09 February 2010

Home versus Here


As the return date closes in on a month, I am starting to get more panicky with dread. I like it here. I don't like it as much there. I think the hardest part is leaving the people who became like family to me in Australia. Who are, simply, just family and should always be around. It seems impossible to imagine a world where I won't be able to ring them after work for a quick chat to debrief our days and catchup. I think what has to happen is that they will have to be imported to America if I can't find a way to stay in Australia somehow. Yes. Yes, a very good plan. Sort that out, already, Aussie Family, K? Ta.

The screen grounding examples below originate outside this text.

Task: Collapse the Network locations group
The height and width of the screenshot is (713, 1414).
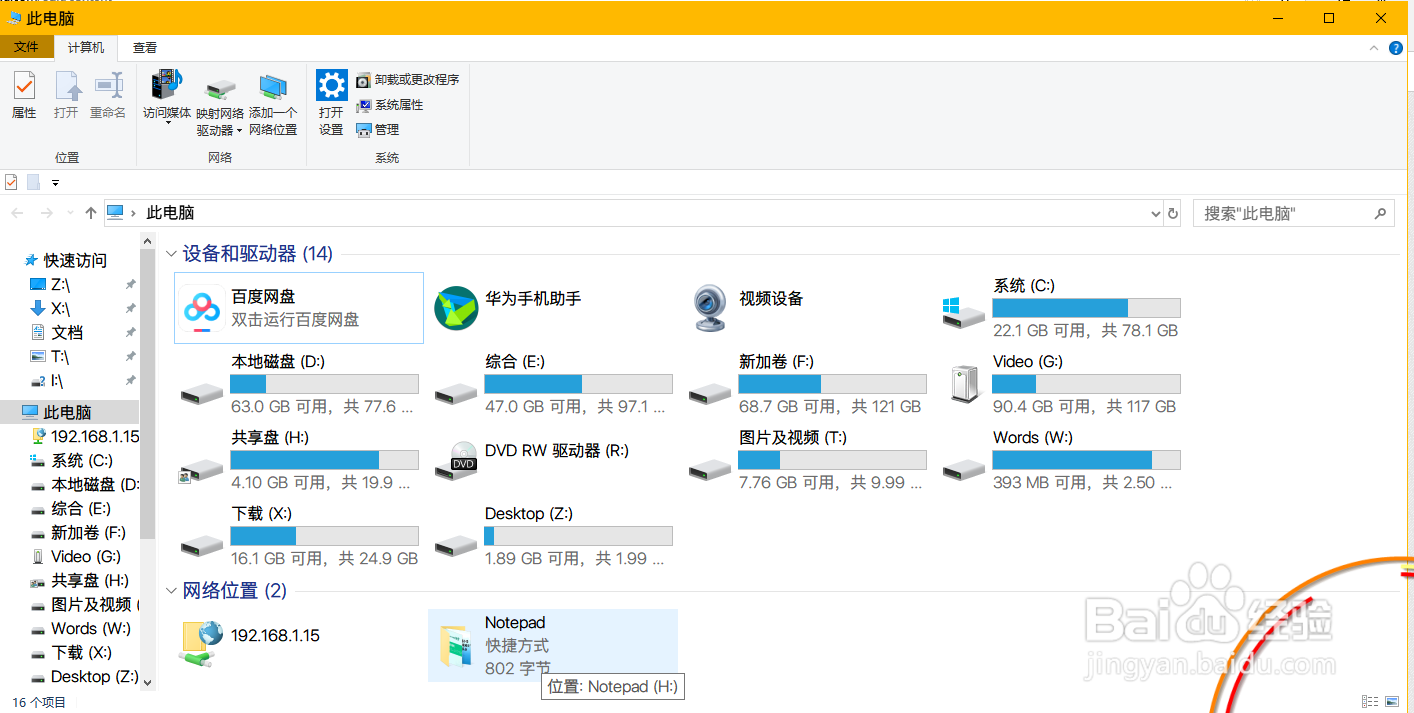Action: (172, 591)
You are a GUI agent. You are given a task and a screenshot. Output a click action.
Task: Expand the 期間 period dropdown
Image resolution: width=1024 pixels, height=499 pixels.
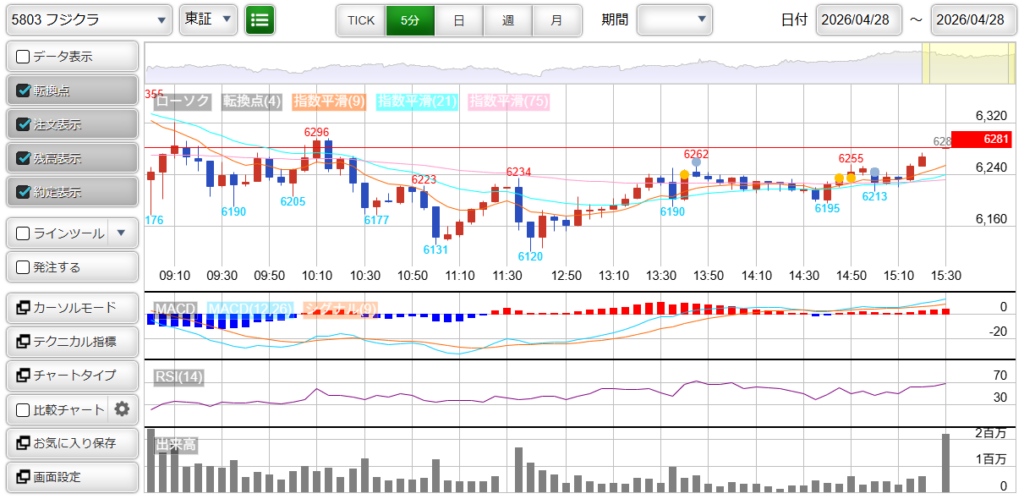coord(675,19)
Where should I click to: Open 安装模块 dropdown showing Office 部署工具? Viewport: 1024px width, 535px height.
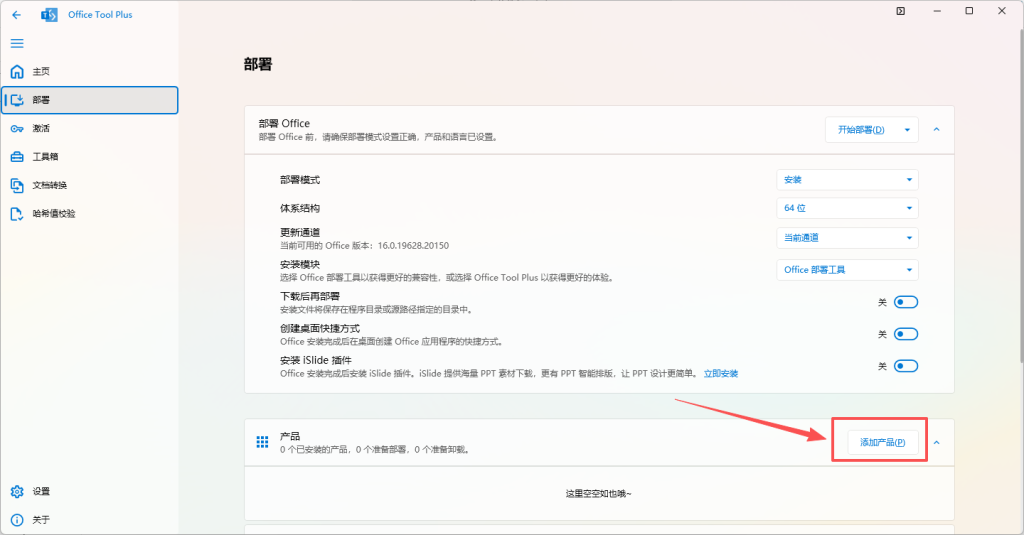point(847,270)
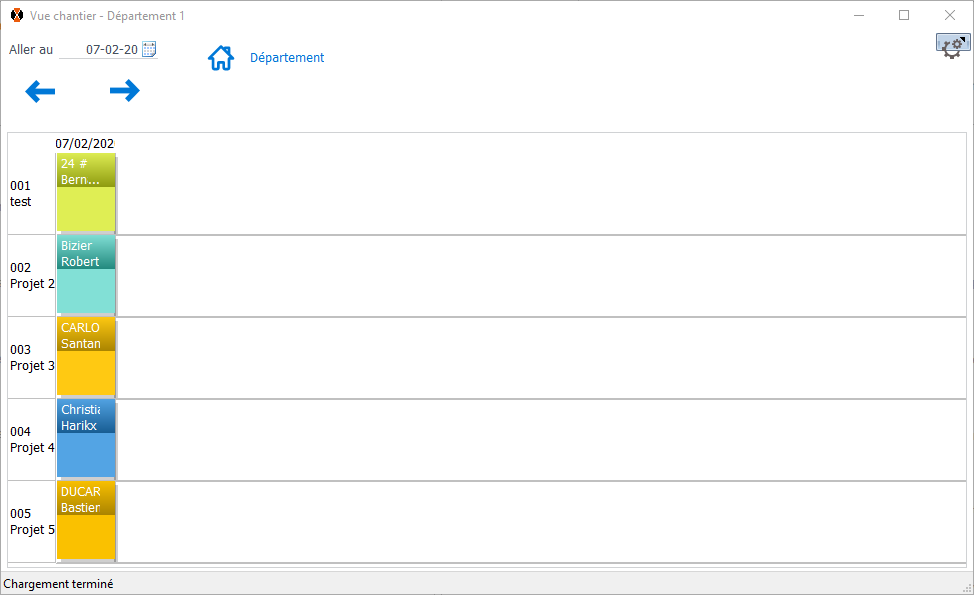This screenshot has width=974, height=595.
Task: Select the Christia Harikx blue card
Action: pos(86,439)
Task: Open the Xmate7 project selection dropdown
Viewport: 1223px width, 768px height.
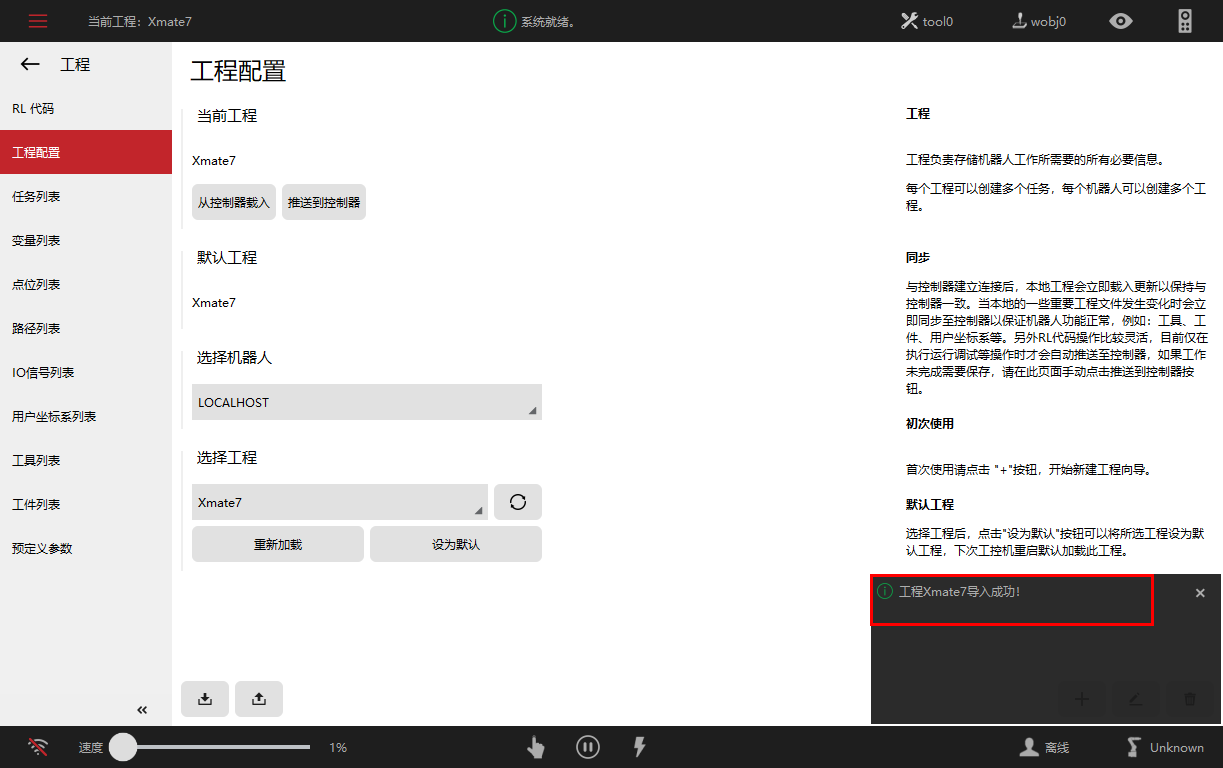Action: 340,502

Also. What am I going to do in a world without being surrounded with Vegemite, Lucas PawPaw Ointment, Tim Tams, Mint Slices, Trams, and Stubby Holders? Must I import these things monthly to feel somewhat connected with the Down Under-World? Why can't Australia just move to America? Just do it already. Do. It.

I've been incredibly lucky this last year and I don't regret a moment of it, good or bad. There were lots of gray experiences that were quite enjoyable, too. It's not that I dislike Home so much as it feels like it's been placed elsewhere most of my life. At Home I feel like a visitor and Here I feel like a native. I do not understand this.


Thank you, Australia. You are the best country ever. After Brazil.